The Waterstone: il padiglione di Intesa Sanpaolo a Expo Milano 2015

Il padiglione di Intesa Sanpaolo, progettato dall’architetto Michele De Lucchi, ha ospitato un’installazione multimediale composta da 14 proiettori Panasonic, suddivisi nei modelli PT-DZ13 e PT-DZ770.

A Expo Milano 2015 Intesa Sanpaolo era Official Global Partner.Il suo padiglione affacciato al Decumano è stato battezzato The Waterstone, caratterizzato da un rivestimento realizzato secondo un’antichissima tecnica di costruzione a ‘scandole’, che ha utilizzato il legno nel solco della tradizione.

Ad opera di Studio Azzurro è stata realizzata l’installazione artistica Orizzonte in Movimento con un sistema di videoproiezioni sincrone su schermo curvo, composto da sette pannelli posti a emiciclo da 5x3 metri ciascuno.

Le immagini sono state proiettate da sette proiettori Panasonic PT-DZ13, DLP a 3 chip da 12mila lumen. Il PT-DZ13, dotato di doppia lampada, assicura l’operatività anche quando una delle due lampade si guasta, può essere installato anche in posizione verticale, possiede l’ottica intercambiabile e presenta un peso e dimensioni contenuti.

I percorsi multimediali

Studio Azzurro da più di trent’anni è un punto di riferimento dell’arte contemporanea italiana, famoso per i suoi videoambienti, ambienti sensibili e interattivi, performance teatrali e film, per la capacità di emozionare con la tecnologia.
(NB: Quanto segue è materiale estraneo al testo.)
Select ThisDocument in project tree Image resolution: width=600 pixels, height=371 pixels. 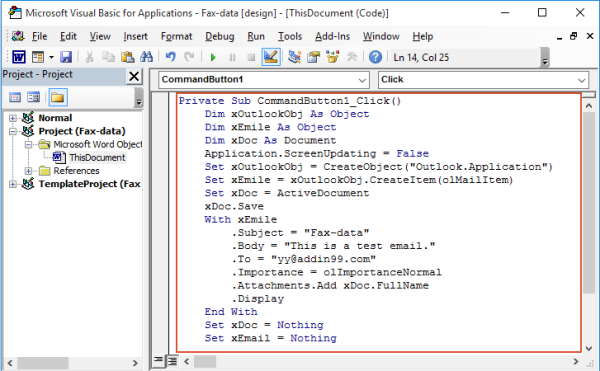click(x=97, y=158)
Per Intesa Sanpaolo, Studio Azzurro ha composto un mosaico di paesaggi italiani, presentati al visitatore in un scenario unico. Le narrazioni dedicate al patrimonio artistico e al territorio produttivo hanno consentito di compiere un viaggio nell’identità italiana, secondo due percorsi declinati su Arte/Cultura e Territorio Produttivo.
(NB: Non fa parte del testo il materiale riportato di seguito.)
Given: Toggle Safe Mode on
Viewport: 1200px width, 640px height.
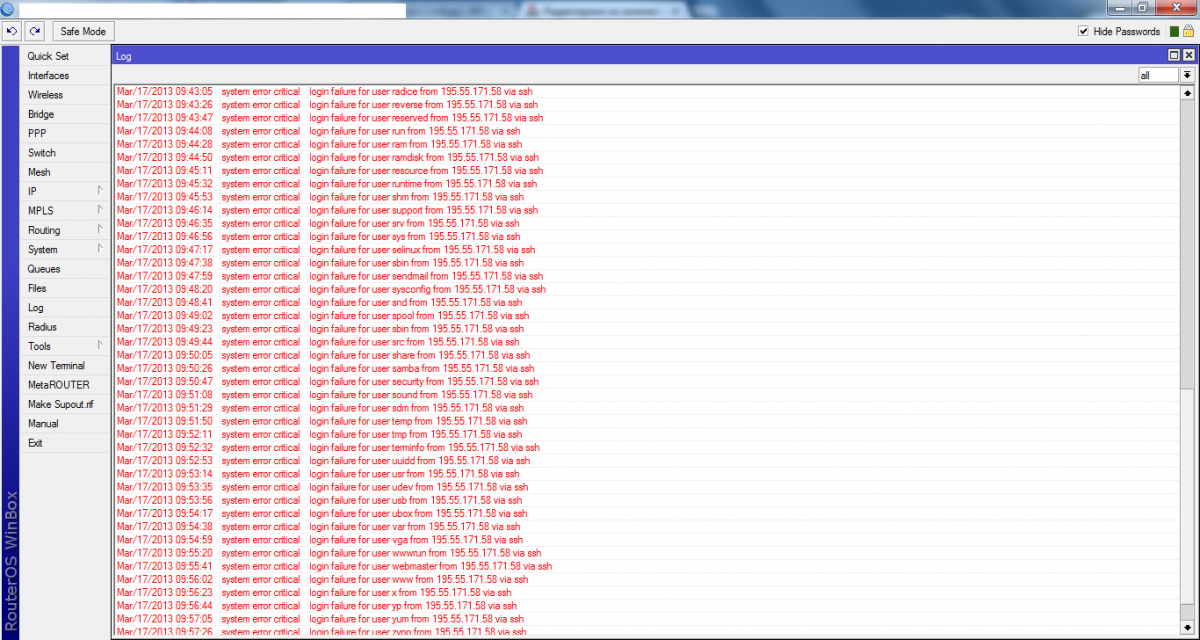Looking at the screenshot, I should [83, 32].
«L’involucro progettato dall’architetto Michele De Lucchi e la nostra realizzazione multimediale – spiega Leonardo Sangiorgi, co-fondatore di Studio Azzurro – condividono una doppia versatilità, composta da contenuti naturali e tecnologie proiettate verso il futuro. Il padiglione era composto da una moderna struttura metallica con il guscio in legno. I nostri orizzonti dedicati all’arte e al territorio sono stati proiettati con un sistema multimediale interattivo composto da quattordici proiettori Panasonic. Il progetto è stato messo in opera dal service specializzato STS Communication. Il risultato e le valutazioni derivate dalla scelta delle attrezzature e delle tecnologie impiegate è assolutamente positivo. 

I contenuti che abbiamo prodotto sono stati girati in alta definizione; abbiamo proiettato le immagini sfruttando tutte le possibilità di questi proiettori e la soddisfazione di non perdere la capacità visiva e la forza di trasmissione delle immagini, ad esempio quella di un paesaggio, è stata mantenuta; la precisione è stata così elevata che, senza aggiungere nessun altro dispositivo, il sistema ha restituito immagini quasi tridimensionali».

Condividere l’eccellenza

«Abbiamo lavorato su due filoni – ci spiega la Dottoressa Gabriella Gemo, Responsabile Corporate Image di Intesa Sanpaolo – cultura, intesa come patrimonio artistico, e cultura d’impresa, ai quali abbiamo assegnato spazi definiti ma sinergici fra loro. Con l’installazione interattiva Orizzonte in Movimento, presente al piano terra, abbiamo raccontato i nostri partner e le aziende, i progetti per la salvaguardia del patrimonio paesaggistico e artistico, le eccellenze della produzione artigianale e agricola italiana. Orizzonte in Movimento è stata pensata per rappresentare l’identità dell’Italia in un modo originale e unico, con contenuti specifici, che abbiamo prodotto proprio per l’occasione: sette grandi orizzonti, ciascuno da sette metri per tre, che mostrano i paesaggi italiani. Ogni orizzonte si avviava attraverso un’interazione: sono state proiettate sul pavimento piccole icone di animaletti, il visitatore le intercettava e, sollevando il palmo della mano, metteva in moto una rappresentazione su cinque percorsi, ciascuno di 35 mini storie. Inoltre, abbiamo dedicato alcune mini storie anche alle numerose attività artistiche che sosteniamo, ad esempio il Teatro alla Scala di Milano o gli spettacoli organizzati in collaborazione con i nostri partner di eccellenza sul territorio. Sono queste le iniziative che nutrono il pianeta».